In [1]:
%pylab inline
from enum import Enum

Populating the interactive namespace from numpy and matplotlib


# Algebra Solver

## Problem statement

The first stage would be to being able to solve algebraic expressions with only operations and constants.

For example, solve: $\dfrac{1}{2}\cdot3+5\cdot(2\cdot7^3)+(-1)^2$.

In later stages it might be desirable to solve equalities, inequalities, and express in terms.

### Operations

We should be able to support the following:

* Addition/subtraction
* Multiplication/division (also implicit multiplication)
* Parenthesis
* Exponents
* Square root
* Trigonometric functions
* Logarithms

### Order of operations

We should follow PEMDAS:

1. Parenthesis
2. Exponents
3. Multiplication/Division
4. Addition/Subtraction

## Parsing

### Token class

This will hold the type of token and the value of the token. There are different types of tokens:

**Types:** `symbol`, `function`, `term`, `constant`

In [2]:
class Token():
    def __init__(self, type, value):
        self.type = type
        self.value = value
    
    def __repr__(self):
        return "['%s': '%s']" % (self.type, self.value)

### Tokenizer class

This is engine for the parser, all the character/digits will be converted into a list of tokens which can be used in lexical analysis later on.

**Whitespace characters:** `<space>`, `\n`, `\r`, `\t`.

**Supported symbols:** `+`, `-`, `*`, `/`, `=`, `^`, `(`, `)`, `,`.
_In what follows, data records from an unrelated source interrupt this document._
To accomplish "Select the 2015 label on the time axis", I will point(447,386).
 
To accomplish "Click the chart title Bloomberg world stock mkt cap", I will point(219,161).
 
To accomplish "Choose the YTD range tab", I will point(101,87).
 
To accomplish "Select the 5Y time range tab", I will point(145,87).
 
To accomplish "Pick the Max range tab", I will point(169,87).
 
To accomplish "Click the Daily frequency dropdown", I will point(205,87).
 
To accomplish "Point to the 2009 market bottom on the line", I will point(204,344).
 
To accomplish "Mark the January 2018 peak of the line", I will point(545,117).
**Supported functions:** `sqrt`, `sin`, `asin`, `cos`, `acos`, `tan`, `atan`, `log`, `ln`.

In [16]:
import string

class Tokenizer():
    whitespace = [' ', '\r', '\n', '\t']
    symbols = {'+':'add', '-':'subtract', '*':'multiply', '/':'divide', '=':'equal',
               '^':'power', '(':'left-parenthesis', ')':'right-parenthesis', ',':'comma'}
    functions = ['sqrt', 'sin', 'asin', 'cos', 'acos', 'tan', 'atan', 'log', 'ln']
    
    def __init__(self, expression):
        self.expression = expression
        self.index = 0
        self.tokens = []
        self.tokenize()
        
    def next(self, skip = 1):
        self.index += skip
        
    def end(self):
        return self.index >= len(self.expression)
    
    def nextCharacter(self):
        return self.expression[self.index:self.index+1]
    
    def eatWhitespace(self):
        while self.nextCharacter() in self.whitespace:
            self.next()
            
    def eatDigit(self):
        digit = ''
        while self.nextCharacter().isdigit() or self.nextCharacter() == '.':
            digit += self.nextCharacter()
            self.next()
        return digit
    
    def eatWord(self):
        word = ''
        while self.nextCharacter() in string.ascii_lowercase + string.ascii_uppercase:
            word += self.nextCharacter()
            self.next()
        return word
            
    def tokenize(self):
        while(not self.end()):
            self.eatWhitespace()
            if self.nextCharacter() in self.symbols:
                token = Token('symbol', self.symbols[self.nextCharacter()])
                self.tokens.append(token)
                self.next()
            elif self.nextCharacter() in string.ascii_lowercase + string.ascii_uppercase:
                word = self.eatWord()
                if word in self.functions:
                    token = Token('function', word)
                elif len(word) == 1:
                    token = Token('term', word)
                else:
                    raise ValueError('Invalid character at index %i' % self.index)
                self.tokens.append(token)
            elif self.nextCharacter().isdigit():
                digit = self.eatDigit()
                token = Token('constant', digit)
                self.tokens.append(token)
            else:
                raise ValueError('Invalid character at index %i' % self.index)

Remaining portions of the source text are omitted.